Dialogue : l’ONU, l’UE, l’UA et l’OIF réinstallent le doute

Jeudi 18 février 2016 - 11:31
Image

Lorsque l’on a appris mardi l’entrée en scène combinée de l’ONU (Organisation des Nations Unies), l’UE (Union Européenne), l’UA (Union Africaine) et l’OIF (Organisation Internationale de la Francophonie) dans le dossier du « Dialogue » à organiser entre Congolais, l’on a cru que l’heure de son déblocage avait sonné. Mais, après lecture du communiqué ficelé par ces organisations, force est de constater qu’au lieu d’évacuer les zones d’ombres, on continue plutôt de les entretenir.

Cela se ressent notamment à travers des termes tels que « élections à bonne date ». Pourquoi la communauté internationale ne clarifie-t-elle pas cette question ultra-sensible en s’appuyant sur la Constitution, dont les dispositions sont sans équivoque en ce qui concerne la tenue des élections présidentielle et législatives nationales ? Selon le législateur, l’élection présidentielle se tient 90 jours avant la fin du mandat du Chef de l’Etat en exercice. Bien que la CENI (Commission Electorale Nationale Indépendante) n’ait pas respecté cette disposition dans l’élaboration du calendrier électoral global qu’elle avait publié en février 2015, la classe politique a toléré la date du 27 novembre 2016 pour la présidentielle, d’autant qu’il était indiqué, dans le même document, que la passation des pouvoirs entre le président sortant et le président élu allait avoir lieu le 20 décembre 2016.

En parlant d’« élections à bonne date », l’ONU, l’UE, l’UA et l’OIF donnent l’impression de ne pas faire cas de scrutins hermétiquement verrouillés par le législateur congolais, tels la présidentielle et les législatives nationales. On pourrait même les soupçonner de vouloir cautionner le fameux « glissement ».

S’agissant du médiateur ou facilitateur, si l’on peut prendre acte de la confirmation d’Edem Kodjo au poste, l’on ne peut toutefois s’empêcher de s’interroger sur le véritable rôle qu’il est appelé à jouer. Alors que l’Opposition pro-dialogue le perçoit comme l’homme-orchestre appelé à mettre en place le Comité préparatoire du dialogue, à le convoquer et à le piloter sans interférence d’aucune partie prenante, la Majorité présidentielle le considère comme un simple accompagnateur, dont l’assistance ne serait sollicitée qu’en cas de blocage.

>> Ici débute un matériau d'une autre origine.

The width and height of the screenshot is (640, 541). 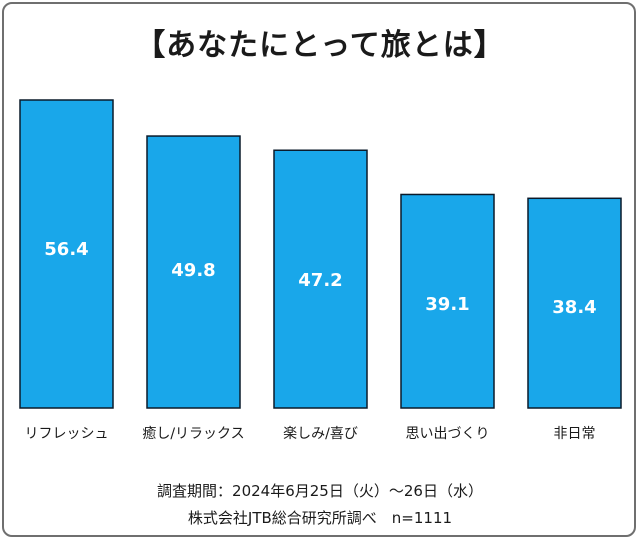 What do you see at coordinates (193, 434) in the screenshot?
I see `category-label-2: 癒し/リラックス` at bounding box center [193, 434].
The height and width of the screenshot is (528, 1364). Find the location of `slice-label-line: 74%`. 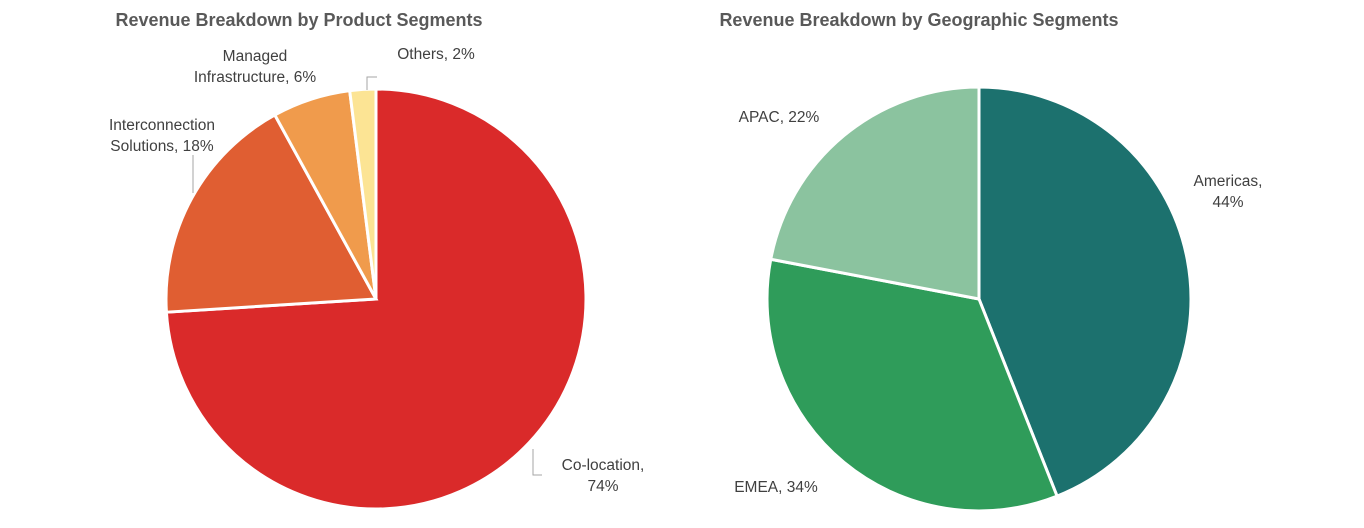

Si la communauté internationale ne précise par la mission exacte de son médiateur ou facilitateur et, surtout, si ce dernier commet l’erreur de travailler sous la dictée de l’une des parties prenantes, le dialogue risque d’être une foire aux cancres.

L’autre fait qui intrigue est que l’ONU, au lieu de prendre totalement en mains le dossier du futur dialogue entre Congolais, a préféré associer l’Union Africaine et l’Organisation Internationale de la Francophonie, deux structures qui n’ont pas bonne presse au sein de la classe politique et des masses africaines. L’UA est très mal vue à cause de l’image peu flatteuse qu’elle distille dans l’opinion africaine, à savoir celle de syndicat des Chefs d’Etat foncièrement allergiques à la démocratie et donc à l’alternance démocratique au pouvoir. L’OIF, pour sa part, s’apparente de plus en plus à la maison de retraite d’anciens Chefs d’Etats africains, sur lesquels ne peuvent compter les peuples d’Afrique pour casser la spirale des mandats à vie.

L’association momentanée UA/OIF pour le co-pilotage, avec l’Onu, du dialogue entre Congolais, ne peut qu’inspirer doute et méfiance. Les questions qui bloquent la tenue du dialogue entre Congolais, à savoir la neutralité et l’indépendance de la médiation, les quotas de représentation des partis politiques et organisations de la société civile, la durée des travaux, l’ordre du jour, la nature des résolutions à prendre et leur opposabilité à tous, la clarification des règles du jeu pour la tenue des élections…vont-elles être examinées à fond et résolues ?

Ce que les observateurs craignent, ce que l’ONU, l’UE, l’UA et l’OIF n’engagent la classe politique et la société civile congolaises dans un tunnel obscur, avec à la clef une situation plus confuse que celle qu’elles tentent de résoudre maintenant. Par conséquent, un maximum de soin devrait être mis aux préparatifs du dialogue, afin qu’il restaure effectivement l’espoir perdu pour la relance du processus électoral et le sauvetage de la Nation congolaise en grand danger d’implosion.